■ Estratto del testo
##############################

No Report – L’intensa esibizione di Mulatu Astatke all’Alcatraz

La mia professoressa di latino ai tempi del liceo soleva dire :”Se io, col mio dito indice, vi indicassi la luna, voi guardereste il dito e non la luna.”. Col passare degli anni ho apprezzato sempre più questa particolare chiave interpretativa. L’ho trovata adattabile ai contesti più disparati: la musica live è uno di questi.

Per l’interpretazione del live in questione è soddisfacente sia guardare il dito, che la luna. Perché dietro al concerto della leggenda ethno-jazz etiope Mulatu Astatke si sono celati un’infinità di dettagli più appartenenti alla poesia che alla musica. Coloro che sono riusciti a scrutare con attenzione dito e luna domenica 5 novembre all’Alcatraz a Milano (evento inserito nella chiave del festival JazzMi), hanno arricchito il proprio bagaglio di vita con un’esperienza di assoluto valore.

In superficie, si è trattato di un concerto dall’altissimo spessore culturale, intellettuale e tecnico. Mulatu è stato il primo musicista africano ad essere ammesso al college musicale di Berklee a Boston. Ciò che lo ha contraddistinto dai suoi colleghi jazzisti è stato il suo background culturale africano. La sua peculiare mescolanza di sonorità etniche e popolari con le sovrastrutture jazz e funky è una preziosa gemma nel territorio sconfinato della musica colta. La resa live del suo repertorio supporta a dovere questa tesi. All’Alcatraz Astatke e la sua piccola orchestra hanno macinato improvvisazioni imbastite su groove atipici per le orecchie occidentali. Nell’ecosistema africaneggiante dei brani sono state inglobate serrate sezioni ritmiche funky, lunghe improvvisazioni free-form e, talvolta, degli assoli che sfioravano il rumorismo. Tra questi ultimi sono stati degni di nota quelli degli strumenti a corda, che hanno sfatato a dovere il simpatico stereotipo dell’assolo di contrabbasso lungo e prolisso nelle composizioni jazz. Astatke ha interpretato magistralmente il ruolo del direttore d’orchestra e del polistrumentista. Nonostante sia stato il suo nome ad essere affisso ai manifesti del festival, ha saputo orchestrare una manifestazione corale, dove spesso e volentieri è stato lui stesso a cedere lo spotlight ai suoi compari strumentisti. Nei pochi momenti dove è stato protagonista, ha messo in mostra una classe infinita.

##############################

■ Elenco dei compiti
(A) Ricopia parola per parola la parte della recensione del concerto di Mulatu Astatke che va da "Per l’interpretazione del" fino a "di assoluto valore.".
(B) Prosegui la recensione del concerto di Mulatu Astatke, ripartendo subito dopo la sua ultima frase.

■ Dati forniti
##############################

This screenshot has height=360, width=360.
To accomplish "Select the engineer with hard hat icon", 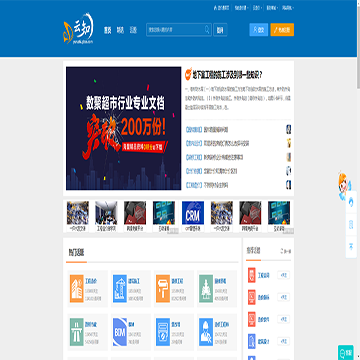I will 206,332.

##############################

■ Risposte agli esercizi
(A)
Per l’interpretazione del live in questione è soddisfacente sia guardare il dito, che la luna. Perché dietro al concerto della leggenda ethno-jazz etiope Mulatu Astatke si sono celati un’infinità di dettagli più appartenenti alla poesia che alla musica. Coloro che sono riusciti a scrutare con attenzione dito e luna domenica 5 novembre all’Alcatraz a Milano (evento inserito nella chiave del festival JazzMi), hanno arricchito il proprio bagaglio di vita con un’esperienza di assoluto valore.

(B)
Dietro questo carico di informazioni tecniche, si è potuto scorgere un microcosmo di piccoli dettagli che hanno reso particolarmente bella questa esibizione. È stato sublime vedere le contenute smorfie di piacere degli strumentisti e i loro sorrisi quando qualche membro della band inanellava qualche lick particolarmente difficile o di gusto. È stato poetico vedere i vari livelli di coinvolgimento del gruppo: chi (come me) ascoltava ed osservava il quadro generale a bocca aperta, chi ondeggiava ad occhi chiusi, gli scroscianti applausi che sono giunti puntuali alla fine di ogni solo. Mulatu Astatke, beh, suscita tenerezza. Ha il volto scavato dall’età e un’espressione innocua e pacifica; la sua voce è rotta, ma estremamente comunicativa quando accompagna canticchiando a bassa voce i temi del vibrafono; quando annuncia i brani, dà l’impressione di essere un anziano saggio ricco di fascino e storie da raccontare. Musicisti e pubblico sono stati in assoluta sinergia dall’inizio alla fine e percepire questo concerto come mera esecuzione unilaterale della band verso il pubblico, è riduttivo. I presenti all’Alcatraz non hanno interpretato il ruolo di meri fruitori della musica, ma hanno contribuito a creare una realtà olistica e temporanea che ha reso vincente questo concerto.

Questo live può essere inserito, a tutto diritto, tra gli eventi topici di JazzMi. Un’ora e mezza abbondante di classe, sentimento, musica e poesia assoluti.
Ora sono debitore della mia professoressa di latino del liceo: è stato bello guardare il dito, ma commovente ammirare la luna.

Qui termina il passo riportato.